INSTRUCTIONS FOR THE TASK ::
Reproduce verbatim the lines of the entries below, starting at the line containing "Task: Switch to Draw mode in toolbar" and ending at the line containing "(x=113, y=256)", with both of those lines included.

RECORD EXCERPTS ::

★ ★ ★ ★

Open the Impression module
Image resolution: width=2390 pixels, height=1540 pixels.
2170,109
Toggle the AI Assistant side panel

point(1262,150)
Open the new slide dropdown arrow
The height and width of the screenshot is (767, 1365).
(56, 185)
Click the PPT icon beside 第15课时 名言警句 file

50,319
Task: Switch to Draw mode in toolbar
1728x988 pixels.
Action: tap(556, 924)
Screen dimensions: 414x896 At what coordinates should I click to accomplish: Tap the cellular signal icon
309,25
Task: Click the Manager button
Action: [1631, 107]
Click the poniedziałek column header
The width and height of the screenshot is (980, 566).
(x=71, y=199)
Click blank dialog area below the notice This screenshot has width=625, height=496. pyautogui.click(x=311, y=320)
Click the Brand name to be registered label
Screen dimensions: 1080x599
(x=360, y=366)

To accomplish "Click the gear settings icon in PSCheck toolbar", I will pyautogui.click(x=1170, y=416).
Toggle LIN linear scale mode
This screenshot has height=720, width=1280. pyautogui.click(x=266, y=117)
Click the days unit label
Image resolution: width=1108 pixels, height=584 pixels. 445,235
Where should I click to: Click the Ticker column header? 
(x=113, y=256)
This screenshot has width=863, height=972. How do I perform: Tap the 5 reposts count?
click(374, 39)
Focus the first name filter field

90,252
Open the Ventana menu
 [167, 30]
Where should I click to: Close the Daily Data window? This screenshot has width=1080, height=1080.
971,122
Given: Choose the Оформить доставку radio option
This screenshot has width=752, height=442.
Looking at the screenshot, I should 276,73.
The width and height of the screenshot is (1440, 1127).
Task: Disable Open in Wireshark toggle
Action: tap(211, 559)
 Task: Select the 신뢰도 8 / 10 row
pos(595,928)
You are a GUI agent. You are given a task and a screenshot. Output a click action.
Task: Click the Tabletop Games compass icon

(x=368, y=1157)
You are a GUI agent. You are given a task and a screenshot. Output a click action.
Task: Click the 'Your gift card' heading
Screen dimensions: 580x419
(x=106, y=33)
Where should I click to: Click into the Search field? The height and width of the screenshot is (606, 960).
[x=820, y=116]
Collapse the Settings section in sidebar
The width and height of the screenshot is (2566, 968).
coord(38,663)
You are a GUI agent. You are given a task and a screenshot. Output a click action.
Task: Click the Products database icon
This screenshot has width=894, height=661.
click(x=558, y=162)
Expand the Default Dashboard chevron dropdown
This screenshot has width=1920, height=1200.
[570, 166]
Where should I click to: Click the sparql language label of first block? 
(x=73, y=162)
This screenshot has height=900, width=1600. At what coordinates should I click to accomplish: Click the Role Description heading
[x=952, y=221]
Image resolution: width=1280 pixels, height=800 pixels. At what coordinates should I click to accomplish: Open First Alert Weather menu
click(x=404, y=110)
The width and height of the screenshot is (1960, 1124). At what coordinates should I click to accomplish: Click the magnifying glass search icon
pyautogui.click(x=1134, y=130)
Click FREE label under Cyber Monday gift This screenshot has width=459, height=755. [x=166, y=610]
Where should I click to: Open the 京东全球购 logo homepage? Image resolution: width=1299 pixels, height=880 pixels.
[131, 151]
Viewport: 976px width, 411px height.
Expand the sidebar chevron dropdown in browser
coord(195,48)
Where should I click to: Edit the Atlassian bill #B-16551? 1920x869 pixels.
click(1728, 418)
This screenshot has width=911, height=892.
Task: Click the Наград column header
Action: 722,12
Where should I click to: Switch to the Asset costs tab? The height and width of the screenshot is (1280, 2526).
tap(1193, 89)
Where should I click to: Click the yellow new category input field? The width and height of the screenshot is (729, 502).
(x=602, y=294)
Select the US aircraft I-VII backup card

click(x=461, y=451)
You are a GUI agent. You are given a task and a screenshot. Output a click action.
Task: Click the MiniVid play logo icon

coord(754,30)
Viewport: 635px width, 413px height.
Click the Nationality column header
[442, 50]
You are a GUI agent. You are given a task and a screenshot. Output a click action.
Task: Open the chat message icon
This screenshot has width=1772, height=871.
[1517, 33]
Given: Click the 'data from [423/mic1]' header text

★ ★ ★ ★

TASK OUTPUT ::
Task: Switch to Draw mode in toolbar
1728x988 pixels.
Action: tap(556, 924)
Screen dimensions: 414x896 At what coordinates should I click to accomplish: Tap the cellular signal icon
309,25
Task: Click the Manager button
Action: [1631, 107]
Click the poniedziałek column header
The width and height of the screenshot is (980, 566).
(x=71, y=199)
Click blank dialog area below the notice This screenshot has width=625, height=496. pyautogui.click(x=311, y=320)
Click the Brand name to be registered label
Screen dimensions: 1080x599
(x=360, y=366)

To accomplish "Click the gear settings icon in PSCheck toolbar", I will pyautogui.click(x=1170, y=416).
Toggle LIN linear scale mode
This screenshot has height=720, width=1280. pyautogui.click(x=266, y=117)
Click the days unit label
Image resolution: width=1108 pixels, height=584 pixels. 445,235
Where should I click to: Click the Ticker column header? 
(x=113, y=256)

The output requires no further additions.